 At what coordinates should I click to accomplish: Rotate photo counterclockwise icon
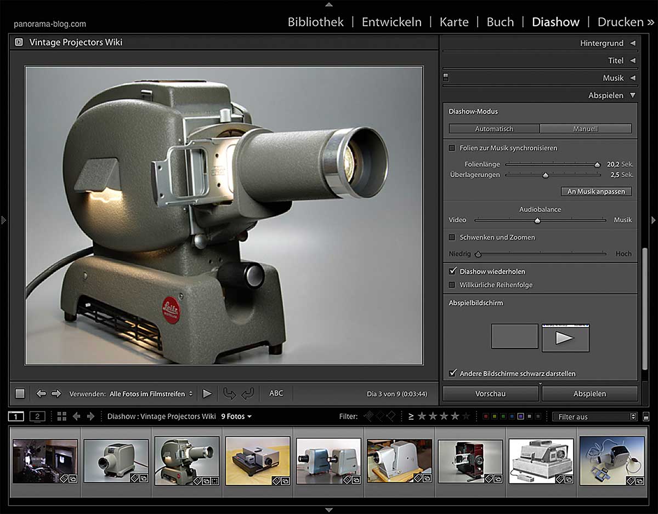(x=229, y=393)
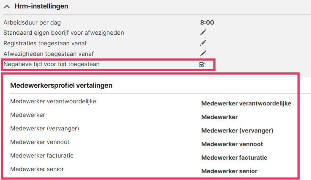Select bold Medewerker facturatie translation value

234,158
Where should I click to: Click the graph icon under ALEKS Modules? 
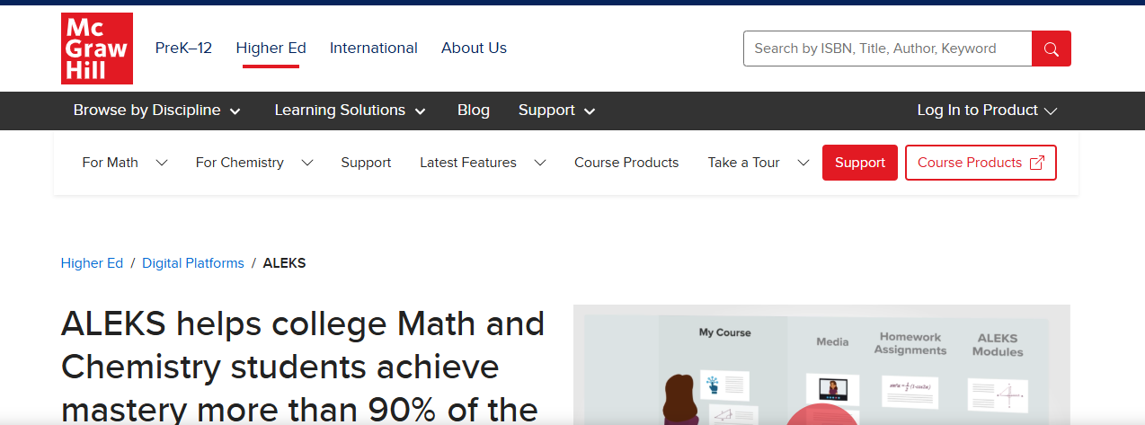pyautogui.click(x=1010, y=395)
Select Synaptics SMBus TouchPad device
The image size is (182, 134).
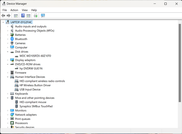[x=36, y=106]
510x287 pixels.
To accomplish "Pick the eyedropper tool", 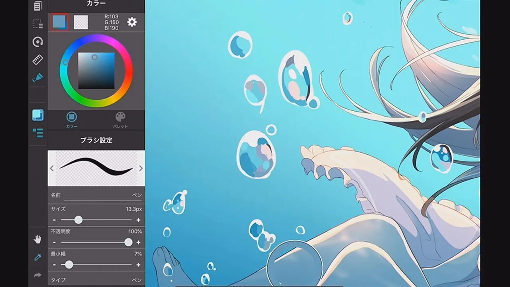I will (37, 257).
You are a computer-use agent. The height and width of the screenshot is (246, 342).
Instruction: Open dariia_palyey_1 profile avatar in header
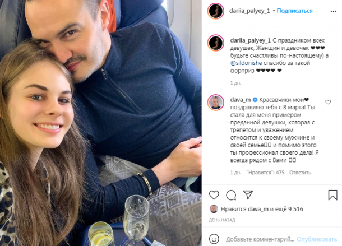click(216, 11)
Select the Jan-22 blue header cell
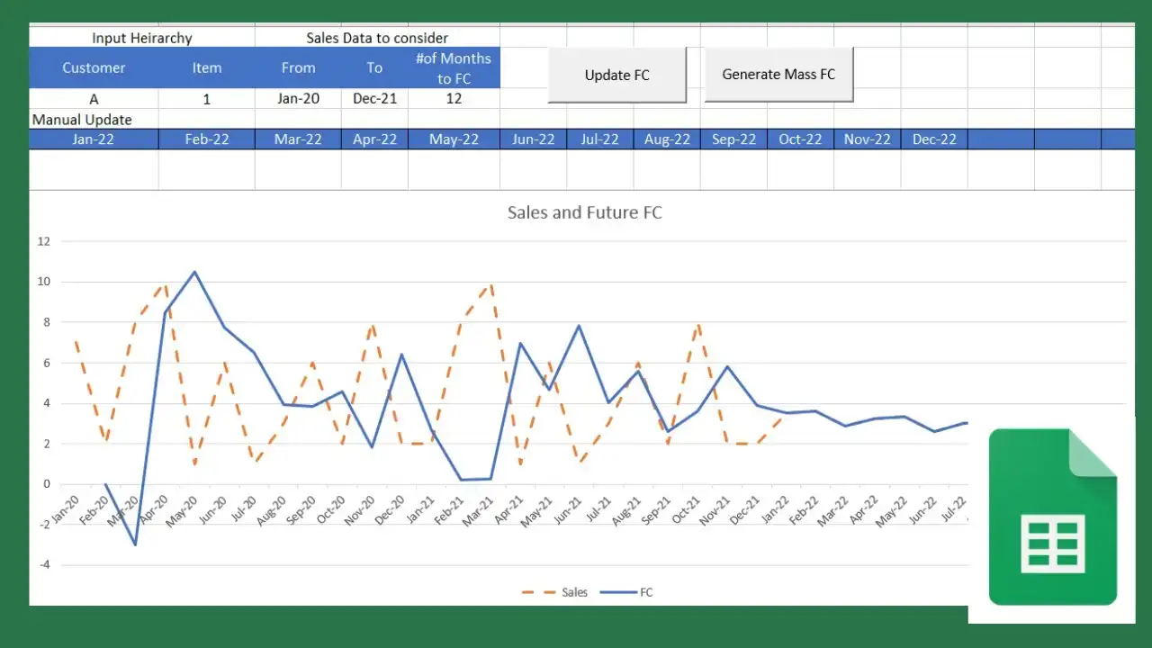Screen dimensions: 1152x648 [x=94, y=139]
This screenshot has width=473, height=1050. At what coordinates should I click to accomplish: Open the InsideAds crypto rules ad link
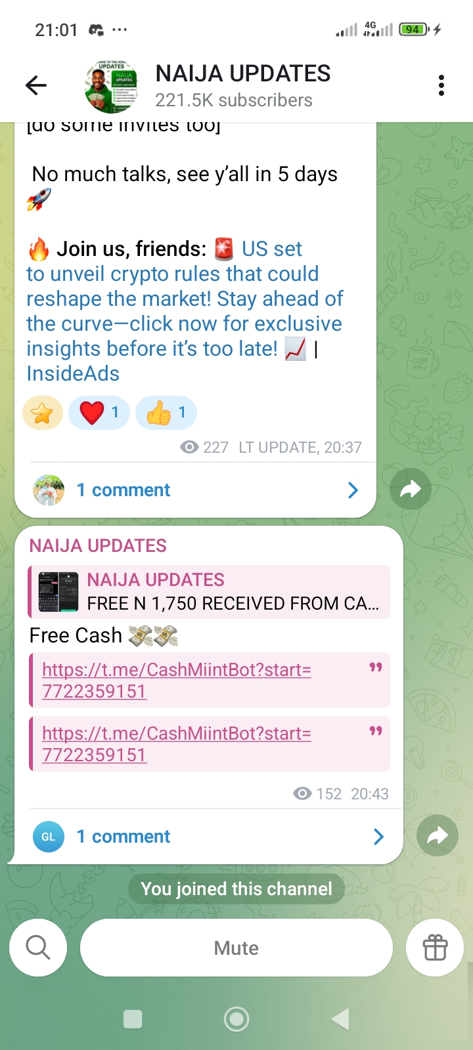pyautogui.click(x=185, y=311)
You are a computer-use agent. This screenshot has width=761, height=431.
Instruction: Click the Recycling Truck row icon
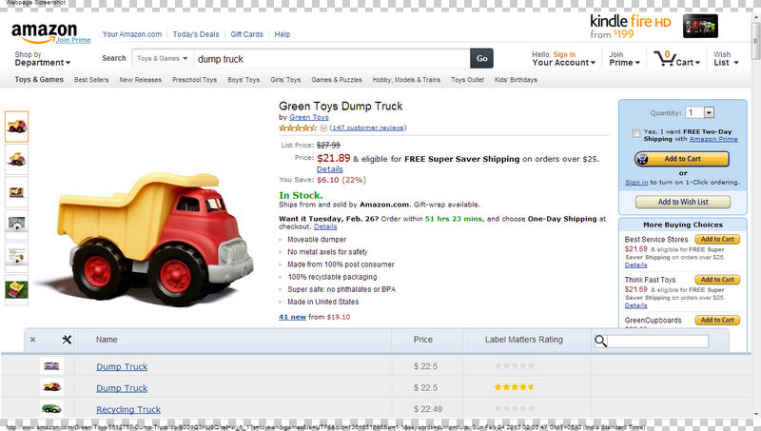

§ Task item
Beginning with the first line of the records above, extract each line exactly through the line that holds "Select Synaptics SMBus TouchPad device", both ends included. Omit pictures.

§ Output below
 At what coordinates should I click to accomplish: Rotate photo counterclockwise icon
(x=229, y=393)
Select bold Medewerker facturatie translation value

234,158
Where should I click to: Click the graph icon under ALEKS Modules? 
pyautogui.click(x=1010, y=395)
Select Synaptics SMBus TouchPad device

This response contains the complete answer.